The consortium, which also includes Kakinada Sea Ports, will build a floating terminal off the coast of Andhra Pradesh in South India to import 5 million tonnes a year of LNG from 2014.
Reliance Power, which is setting up a 2,400 MW gas-based power plant in the region, is one of the largest consumers of natural gas in the area.
Shell and Reliance Power will together hold a majority stake in the new consortium.
Many local and overseas companies are planning to set up or expand LNG terminal capacity in India as domestic gas supply struggles to keep pace with a growing demand from industries such as power, refineries and petrochemicals.
India has an LNG import capacity of about 13.5 million tonnes, which is estimated to hit 50 million tonnes by 2017.
The Indian government had recently done away with import duty on natural gas/LNG for power generation to meet this increase in demand.
About 9 per cent of India's 201 gigawatt electricity generation capacity is gas-dependent, and many new and existing power projects are in urgent need of natural gas.
Shell currently operates a 3.6 million tonne terminal on India's west coast, at Hazira, in a joint venture with France's Total SA and is expanding its capacity to 5.0 million tonnes.
The latest agreement will boost Reliance Power's business as it has planned several coal-fired plants.

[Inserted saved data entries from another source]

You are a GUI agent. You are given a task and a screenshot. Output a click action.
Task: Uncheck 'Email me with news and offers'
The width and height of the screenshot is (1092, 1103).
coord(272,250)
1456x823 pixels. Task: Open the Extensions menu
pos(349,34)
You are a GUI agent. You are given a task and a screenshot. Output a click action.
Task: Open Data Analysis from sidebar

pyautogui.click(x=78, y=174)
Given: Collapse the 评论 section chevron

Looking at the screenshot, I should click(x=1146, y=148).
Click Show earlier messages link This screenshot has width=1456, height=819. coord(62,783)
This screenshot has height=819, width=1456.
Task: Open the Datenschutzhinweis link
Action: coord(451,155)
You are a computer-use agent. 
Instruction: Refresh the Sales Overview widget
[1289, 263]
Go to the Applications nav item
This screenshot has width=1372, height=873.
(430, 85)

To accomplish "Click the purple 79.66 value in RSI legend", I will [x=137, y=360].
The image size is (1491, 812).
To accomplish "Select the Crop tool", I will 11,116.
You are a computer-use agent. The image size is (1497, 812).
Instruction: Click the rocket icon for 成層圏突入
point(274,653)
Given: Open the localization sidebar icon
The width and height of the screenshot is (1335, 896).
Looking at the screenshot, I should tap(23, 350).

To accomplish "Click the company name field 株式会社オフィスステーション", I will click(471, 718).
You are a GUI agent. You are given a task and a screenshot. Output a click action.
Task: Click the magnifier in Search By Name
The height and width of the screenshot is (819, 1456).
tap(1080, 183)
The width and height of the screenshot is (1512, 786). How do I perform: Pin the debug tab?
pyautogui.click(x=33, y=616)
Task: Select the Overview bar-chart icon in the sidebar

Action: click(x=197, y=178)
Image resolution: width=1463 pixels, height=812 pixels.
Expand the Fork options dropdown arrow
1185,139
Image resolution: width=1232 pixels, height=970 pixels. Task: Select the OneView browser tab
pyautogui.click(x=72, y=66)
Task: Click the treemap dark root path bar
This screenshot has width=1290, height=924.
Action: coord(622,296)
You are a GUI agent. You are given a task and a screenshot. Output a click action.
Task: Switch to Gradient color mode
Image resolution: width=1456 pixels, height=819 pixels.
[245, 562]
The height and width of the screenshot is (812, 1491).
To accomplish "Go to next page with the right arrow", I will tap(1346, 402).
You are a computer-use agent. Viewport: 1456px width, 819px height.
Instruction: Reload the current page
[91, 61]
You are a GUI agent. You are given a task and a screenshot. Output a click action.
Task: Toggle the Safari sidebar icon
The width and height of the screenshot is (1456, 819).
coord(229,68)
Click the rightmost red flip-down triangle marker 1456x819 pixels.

In a statement issued this week, the joint venture players said an agreement to undertake joint technical studies and commercial agreements was signed last December.
With the completion of the study, the consortium has finalised the specific location of a Floating Storage and Re-gasification Unit (FSRU) based receiving terminal adjacent to the existing island breakwater, thus minimising terrestrial impact as little or no onshore facilities will be required.